# INSTRUCTIONS TO FOLLOW:
From the line containing "You are a computer-use" through the last line of the records below, output every line exactly as it appears, but leave out the pictures.
[Start of section]
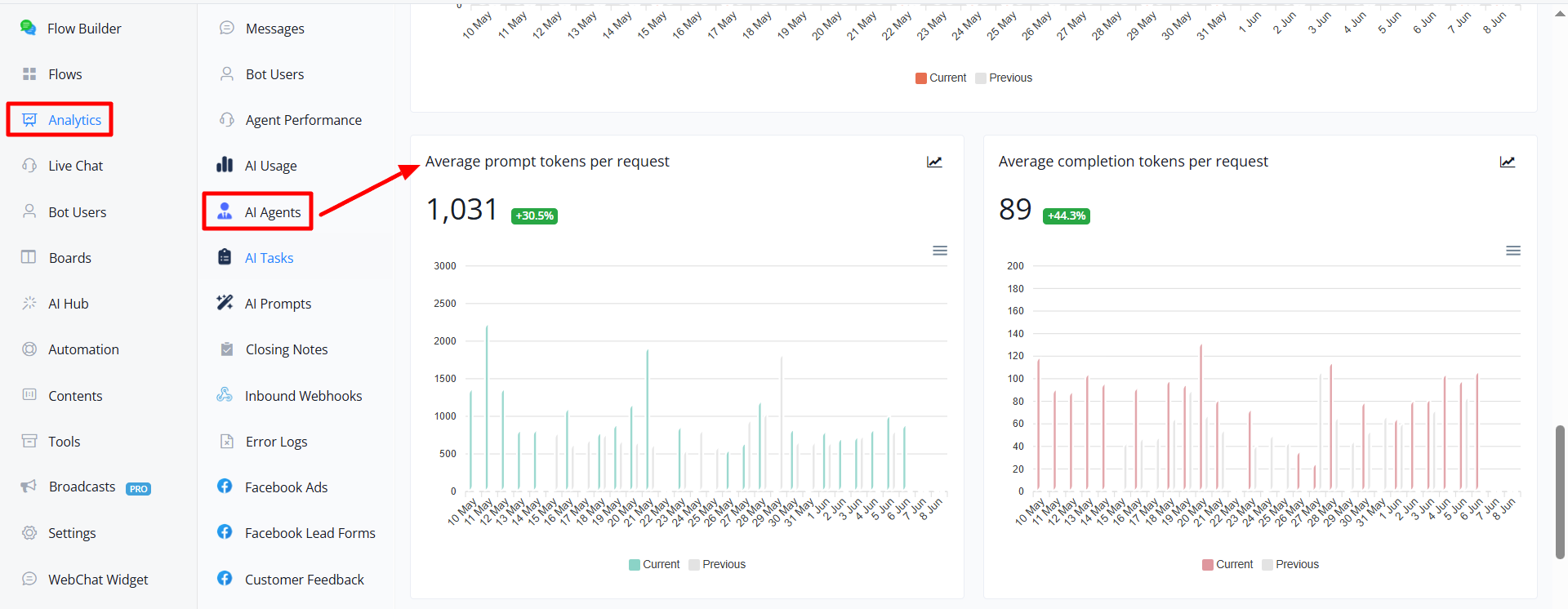The height and width of the screenshot is (609, 1568).
Task: Click the AI Usage bar chart icon
Action: [225, 165]
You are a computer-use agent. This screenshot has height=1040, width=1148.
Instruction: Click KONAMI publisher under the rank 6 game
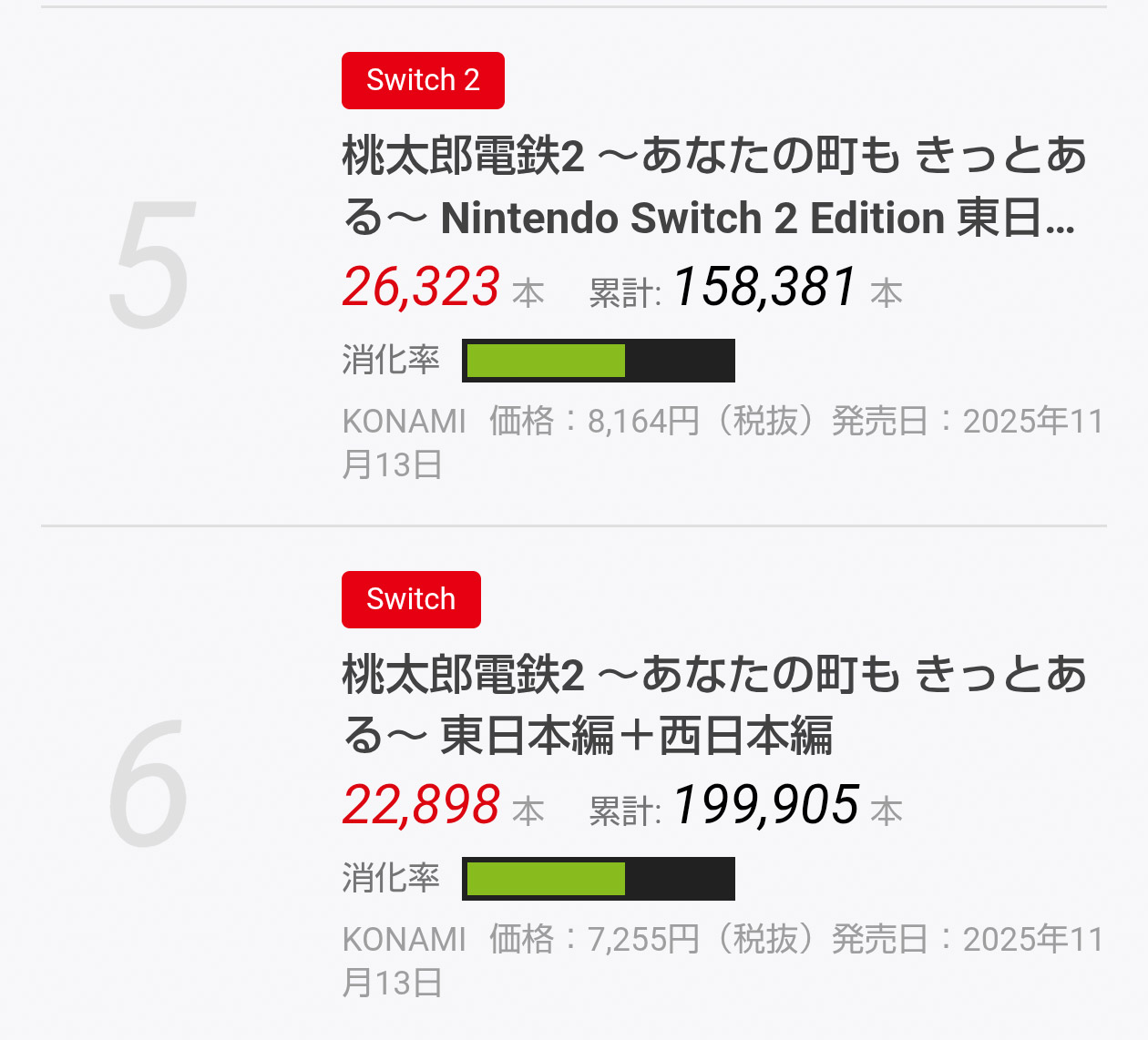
[End of section]
# ANSWER TO THIS TASK:
You are a computer-use agent. This screenshot has height=1040, width=1148.
Instruction: Click KONAMI publisher under the rank 6 game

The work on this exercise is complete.